Content, as I said, is going to be key. Earlier advertising used to interrupt your viewing habits by showing you a 30 second commercial and then you could go back to your entertainment. Consumers don’t like that anymore. So with different devices, different kinds of technology, different kinds of platforms you need to reach out to the consumer and engage them in a very subtle way and it needs to be non-intrusive for them. So in that space content plays a big role, because it becomes relevant to a consumer and he or she starts watching it only if it’s relevant to them. Brands are now getting much more into content so the content team that we have started this year is just a one person team, which already has five clients backed by the entire agency, of course. But that team, we expect quickly in the next year, to be a 30 to 40 member team. And that’s a scalar that we are planning for the content team in the next one year itself. So that is going to be a big play for us.

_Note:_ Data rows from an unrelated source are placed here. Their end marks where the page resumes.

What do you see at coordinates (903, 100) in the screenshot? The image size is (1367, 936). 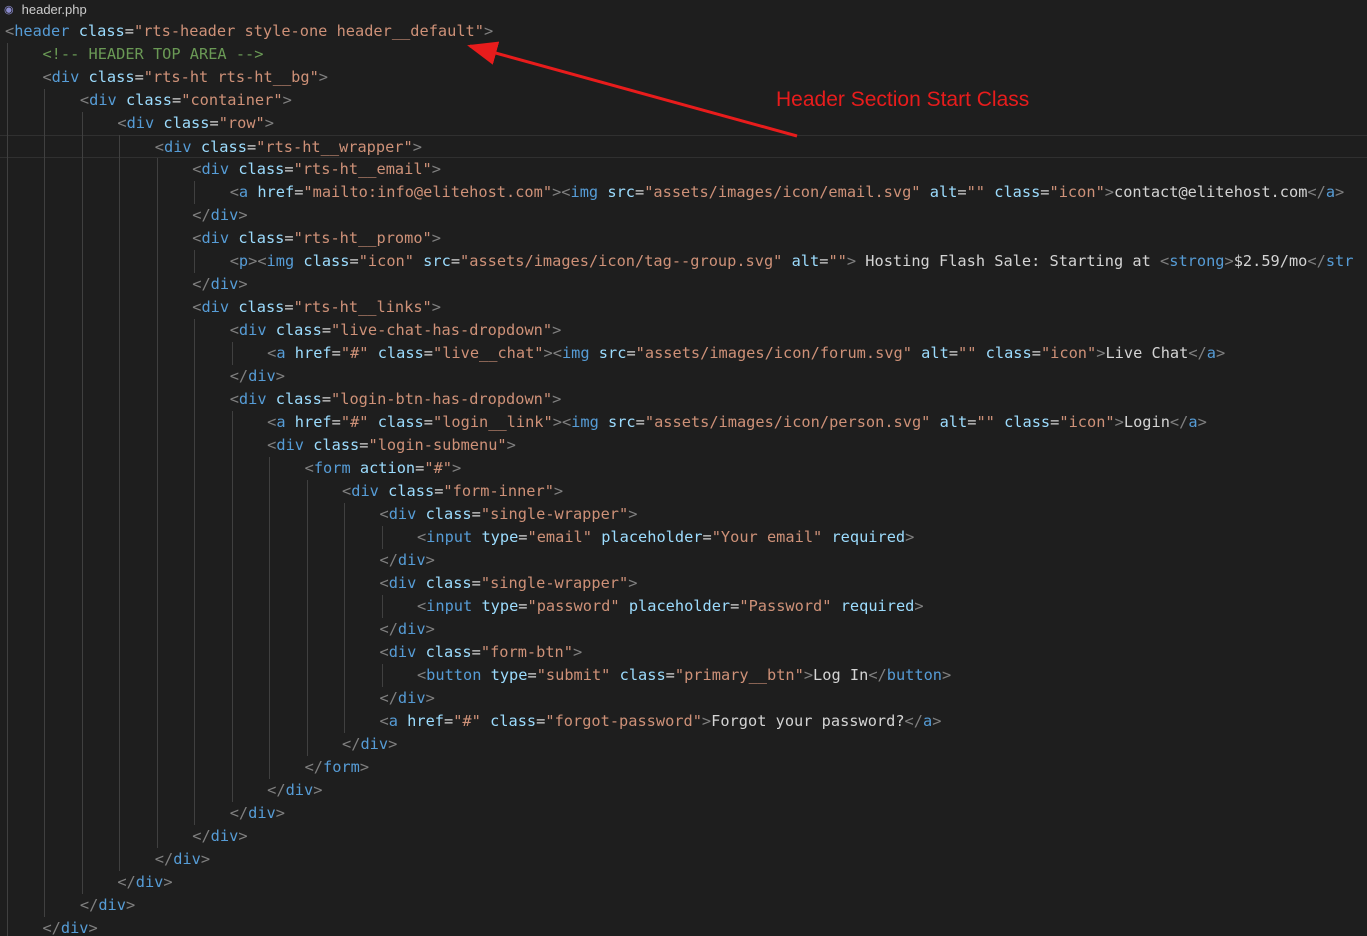 I see `annotation-label: Header Section Start Class` at bounding box center [903, 100].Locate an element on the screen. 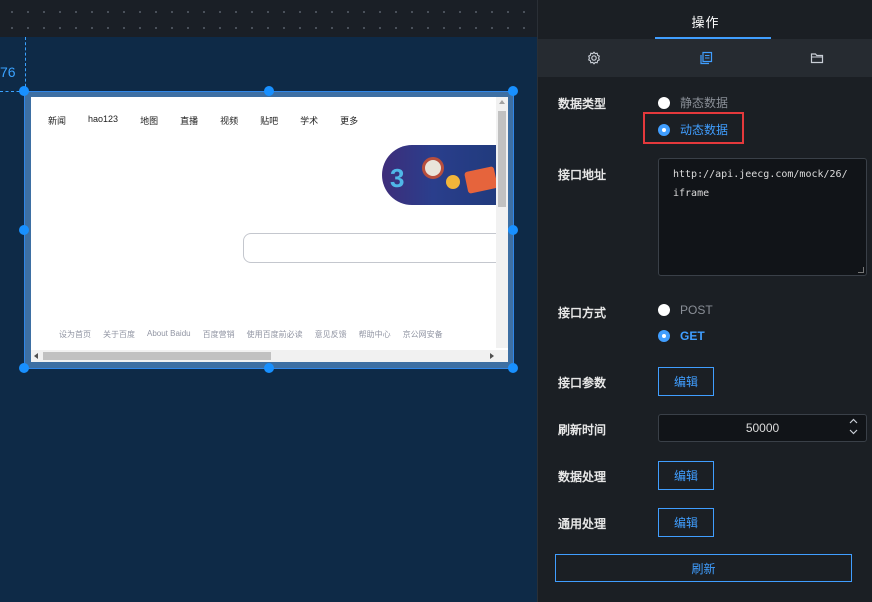 The height and width of the screenshot is (602, 872). highlight-box is located at coordinates (694, 128).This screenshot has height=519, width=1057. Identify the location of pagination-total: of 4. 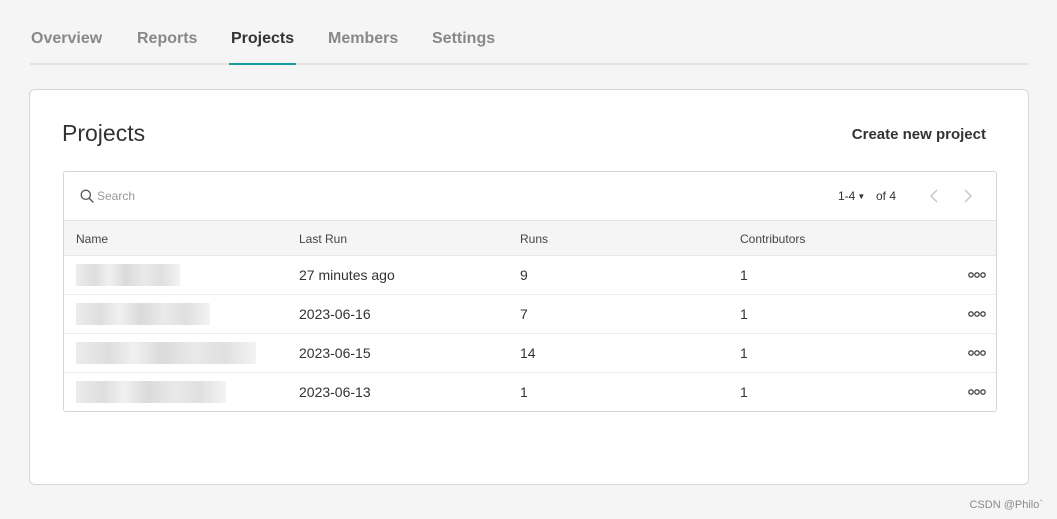
(886, 196).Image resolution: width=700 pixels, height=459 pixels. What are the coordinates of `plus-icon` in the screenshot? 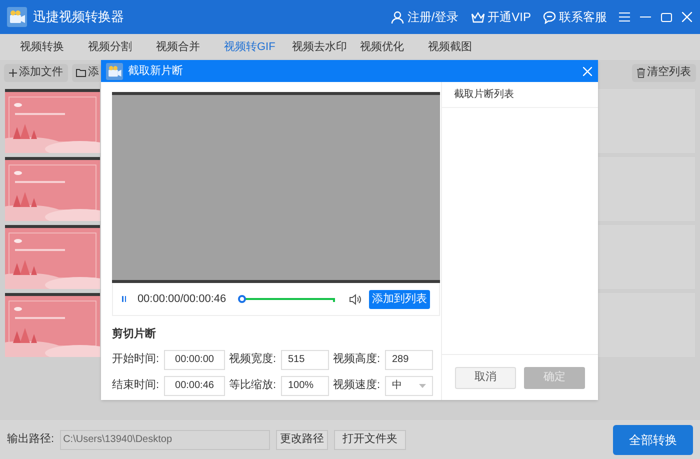 It's located at (13, 72). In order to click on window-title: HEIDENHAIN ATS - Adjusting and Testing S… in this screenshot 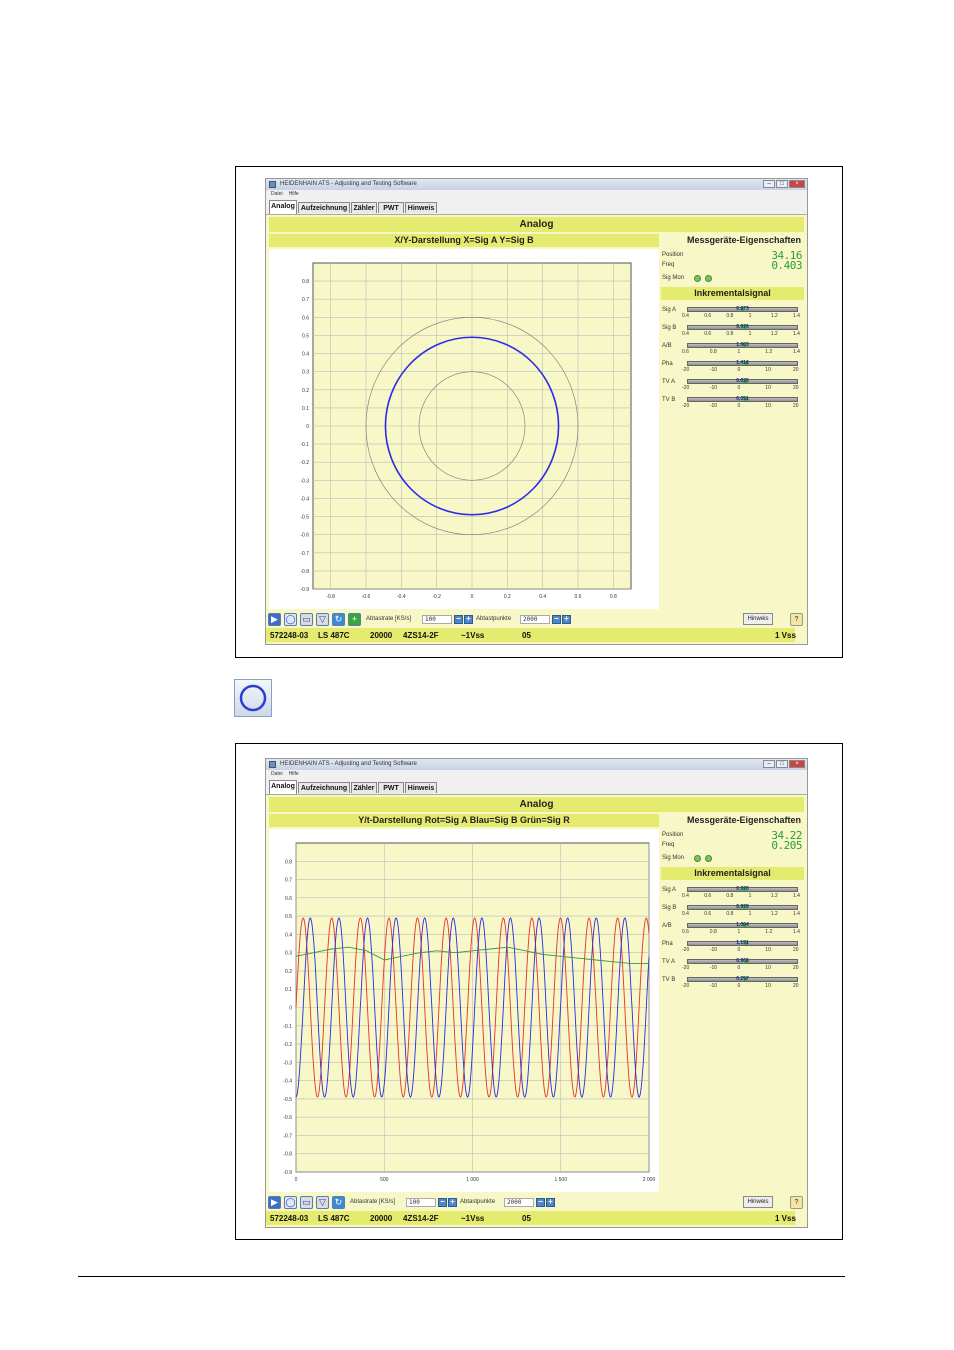, I will do `click(348, 184)`.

One other thing that we are hoping to launch this year is Isobar Good. What Isobar Good is about is as to how we can use our capabilities as an agency, which understands digital so well, to help clients do good for society at large, and not just a tick box to say that I have done CSR but as how can a proper business practice can use digital to enhance society. Let’s say it’s a stick in the ground that we are putting in thing that we all feel genuinely we need to do good. And today, the world sees people who fake it and people who really do it. So we are going to do it for really feel that we want to do it for society, the stakeholders that are there now for the new businesses are not just your consumers, not just your team, not just your stakeholders, and also the society at large. I think that it’s time for us to start working with a plan to contribute towards the society by using our capabilities. These are a few things as we go into the future that Isobar is planning to do.